To further investigate the issue, researchers used mortality data linked to the English National Hospital Episode Statistics, which houses inpatient records from all National Health Service hospitals in England. Then they identified incident PD after each of the following conditions: hepatitis B (n=21,633), hepatitis C (n=48,428), autoimmune hepatitis (n=6225), chronic active hepatitis (n=4234) and HIV (n=19,870). To decrease potential bias, they did separate analyses in which they evaluated incident PD at least one year after each of the above diagnoses.

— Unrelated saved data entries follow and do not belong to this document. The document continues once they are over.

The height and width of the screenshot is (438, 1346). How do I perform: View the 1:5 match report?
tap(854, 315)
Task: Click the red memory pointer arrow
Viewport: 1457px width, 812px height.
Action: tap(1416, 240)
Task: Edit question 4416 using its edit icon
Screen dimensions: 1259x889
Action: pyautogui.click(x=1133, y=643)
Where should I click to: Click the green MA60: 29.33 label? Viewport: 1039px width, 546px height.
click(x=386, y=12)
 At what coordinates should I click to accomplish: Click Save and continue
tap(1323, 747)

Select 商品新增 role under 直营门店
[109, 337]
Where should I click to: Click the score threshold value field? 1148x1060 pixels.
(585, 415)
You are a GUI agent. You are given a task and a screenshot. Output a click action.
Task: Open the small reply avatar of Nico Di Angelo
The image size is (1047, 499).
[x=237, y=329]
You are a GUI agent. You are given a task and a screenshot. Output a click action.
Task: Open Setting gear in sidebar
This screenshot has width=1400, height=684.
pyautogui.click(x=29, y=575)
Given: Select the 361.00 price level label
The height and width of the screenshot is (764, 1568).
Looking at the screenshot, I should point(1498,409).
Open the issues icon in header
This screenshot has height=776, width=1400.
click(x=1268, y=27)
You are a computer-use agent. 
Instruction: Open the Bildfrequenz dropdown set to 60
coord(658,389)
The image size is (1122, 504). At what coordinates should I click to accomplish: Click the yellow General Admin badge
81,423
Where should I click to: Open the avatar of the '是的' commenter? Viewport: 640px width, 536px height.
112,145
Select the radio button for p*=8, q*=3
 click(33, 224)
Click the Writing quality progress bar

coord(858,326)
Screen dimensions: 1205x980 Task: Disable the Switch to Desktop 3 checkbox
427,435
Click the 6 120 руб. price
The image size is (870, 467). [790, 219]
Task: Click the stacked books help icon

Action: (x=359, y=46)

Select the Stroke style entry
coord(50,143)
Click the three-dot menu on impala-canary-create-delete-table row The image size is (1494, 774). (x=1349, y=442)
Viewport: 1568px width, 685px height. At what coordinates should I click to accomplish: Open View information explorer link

(Continue for key results)

Key Results:

• Increased rates of PD following hepatitis B (standardized rate ratio [RR]: 1.76 (95% confidence interval [CI] 1.28–2.37) (P<0.001)

♦ Similar results for analyses that evaluated incident PD at least one year after hepatitis B (RR 1.82 [1.29–2.5])  

• Increased risk of PD following hepatitis C (RR 1.51 (95% CI, 1.18–1.9) (P<0.001)

♦ Similar results for analyses that evaluated incident PD at least one year after hepatitis B (RR 1.43 [1.09–1.84]) 

• No significant association between PD and autoimmune hepatitis (P=0.087), chronic active hepatitis (P=0.652) or HIV (0.635)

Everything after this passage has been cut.